A faithful copy is needed of the lines below from the one with "Task: Click the Print Edition link" up to and including the one with "Click the variable name dou on line 9"; set it down with no pictures and no other lines.

- **The records**
□ □ □ □

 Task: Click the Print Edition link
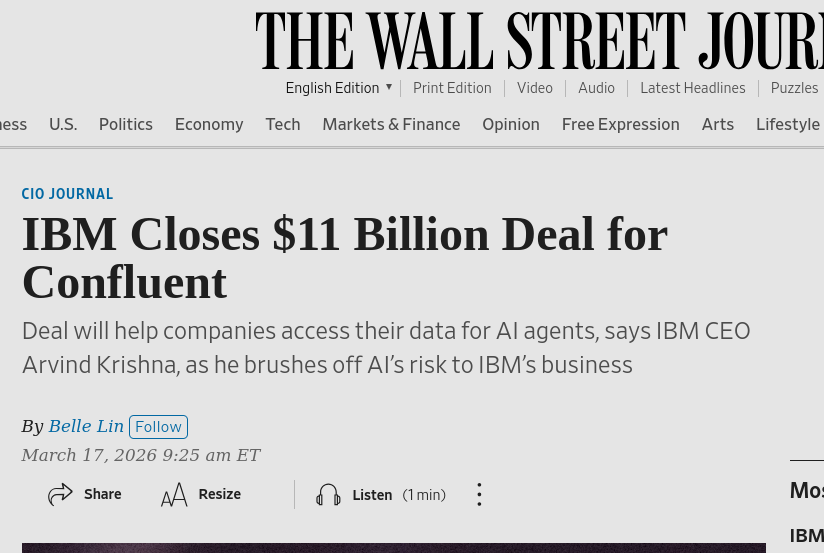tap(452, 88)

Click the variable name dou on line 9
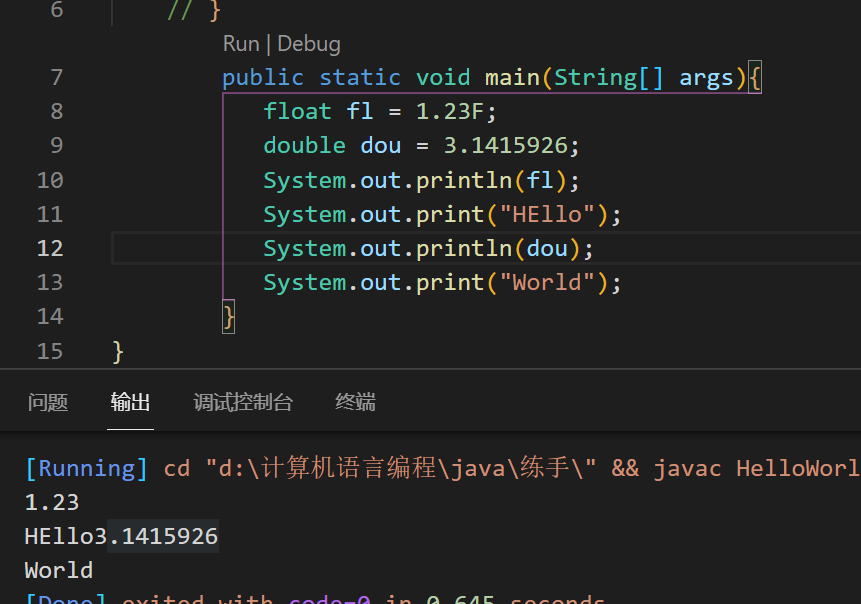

□ □ □ □

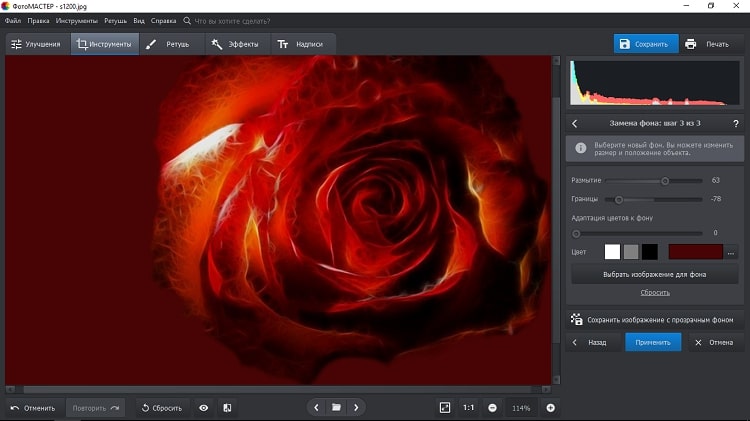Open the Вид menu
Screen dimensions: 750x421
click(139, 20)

□ □ □ □

- **Expected answer**
 Task: Click the Print Edition link
tap(452, 88)

Click the variable name dou on line 9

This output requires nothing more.